____ TASK INPUTS

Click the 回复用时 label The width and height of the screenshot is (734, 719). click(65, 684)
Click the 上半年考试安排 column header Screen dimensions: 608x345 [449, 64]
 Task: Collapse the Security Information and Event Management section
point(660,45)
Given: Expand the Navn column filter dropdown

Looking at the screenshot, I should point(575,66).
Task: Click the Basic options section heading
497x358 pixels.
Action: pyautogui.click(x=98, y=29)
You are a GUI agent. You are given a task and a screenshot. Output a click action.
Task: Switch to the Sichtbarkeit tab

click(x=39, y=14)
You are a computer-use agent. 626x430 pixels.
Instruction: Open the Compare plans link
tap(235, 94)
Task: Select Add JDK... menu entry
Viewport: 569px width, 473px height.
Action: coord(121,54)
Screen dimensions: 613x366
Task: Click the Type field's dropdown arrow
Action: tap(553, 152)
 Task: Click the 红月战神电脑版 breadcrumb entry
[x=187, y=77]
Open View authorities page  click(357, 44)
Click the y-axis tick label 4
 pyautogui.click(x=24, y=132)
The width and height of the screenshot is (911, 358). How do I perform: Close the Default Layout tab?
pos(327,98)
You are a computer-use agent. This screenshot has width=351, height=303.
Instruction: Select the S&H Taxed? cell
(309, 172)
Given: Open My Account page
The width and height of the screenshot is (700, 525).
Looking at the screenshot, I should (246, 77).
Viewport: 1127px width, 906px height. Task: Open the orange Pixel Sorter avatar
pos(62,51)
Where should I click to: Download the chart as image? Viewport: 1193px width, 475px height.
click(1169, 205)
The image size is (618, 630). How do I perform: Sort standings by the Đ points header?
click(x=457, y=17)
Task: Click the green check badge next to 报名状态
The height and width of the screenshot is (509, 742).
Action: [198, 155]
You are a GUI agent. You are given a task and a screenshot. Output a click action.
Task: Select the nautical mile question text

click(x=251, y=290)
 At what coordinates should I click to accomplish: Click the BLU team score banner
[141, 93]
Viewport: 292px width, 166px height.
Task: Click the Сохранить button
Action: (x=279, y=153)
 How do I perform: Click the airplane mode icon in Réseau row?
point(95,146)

________

_PROBLEM DESCRIPTION:_ For this exercise, retype each entry from above exactly as it stands.

_YOUR SOLUTION:_
Click the 回复用时 label The width and height of the screenshot is (734, 719). click(65, 684)
Click the 上半年考试安排 column header Screen dimensions: 608x345 [449, 64]
 Task: Collapse the Security Information and Event Management section
point(660,45)
Given: Expand the Navn column filter dropdown

Looking at the screenshot, I should point(575,66).
Task: Click the Basic options section heading
497x358 pixels.
Action: pyautogui.click(x=98, y=29)
You are a GUI agent. You are given a task and a screenshot. Output a click action.
Task: Switch to the Sichtbarkeit tab

click(x=39, y=14)
You are a computer-use agent. 626x430 pixels.
Instruction: Open the Compare plans link
tap(235, 94)
Task: Select Add JDK... menu entry
Viewport: 569px width, 473px height.
Action: coord(121,54)
Screen dimensions: 613x366
Task: Click the Type field's dropdown arrow
Action: tap(553, 152)
 Task: Click the 红月战神电脑版 breadcrumb entry
[x=187, y=77]
Open View authorities page  click(357, 44)
Click the y-axis tick label 4
 pyautogui.click(x=24, y=132)
The width and height of the screenshot is (911, 358). How do I perform: Close the Default Layout tab?
pos(327,98)
You are a computer-use agent. This screenshot has width=351, height=303.
Instruction: Select the S&H Taxed? cell
(309, 172)
Given: Open My Account page
The width and height of the screenshot is (700, 525).
Looking at the screenshot, I should (246, 77).
Viewport: 1127px width, 906px height. Task: Open the orange Pixel Sorter avatar
pos(62,51)
Where should I click to: Download the chart as image? Viewport: 1193px width, 475px height.
click(1169, 205)
The image size is (618, 630). How do I perform: Sort standings by the Đ points header?
click(x=457, y=17)
Task: Click the green check badge next to 报名状态
The height and width of the screenshot is (509, 742).
Action: [198, 155]
You are a GUI agent. You are given a task and a screenshot. Output a click action.
Task: Select the nautical mile question text

click(x=251, y=290)
 At what coordinates should I click to accomplish: Click the BLU team score banner
[141, 93]
Viewport: 292px width, 166px height.
Task: Click the Сохранить button
Action: (x=279, y=153)
 How do I perform: Click the airplane mode icon in Réseau row?
point(95,146)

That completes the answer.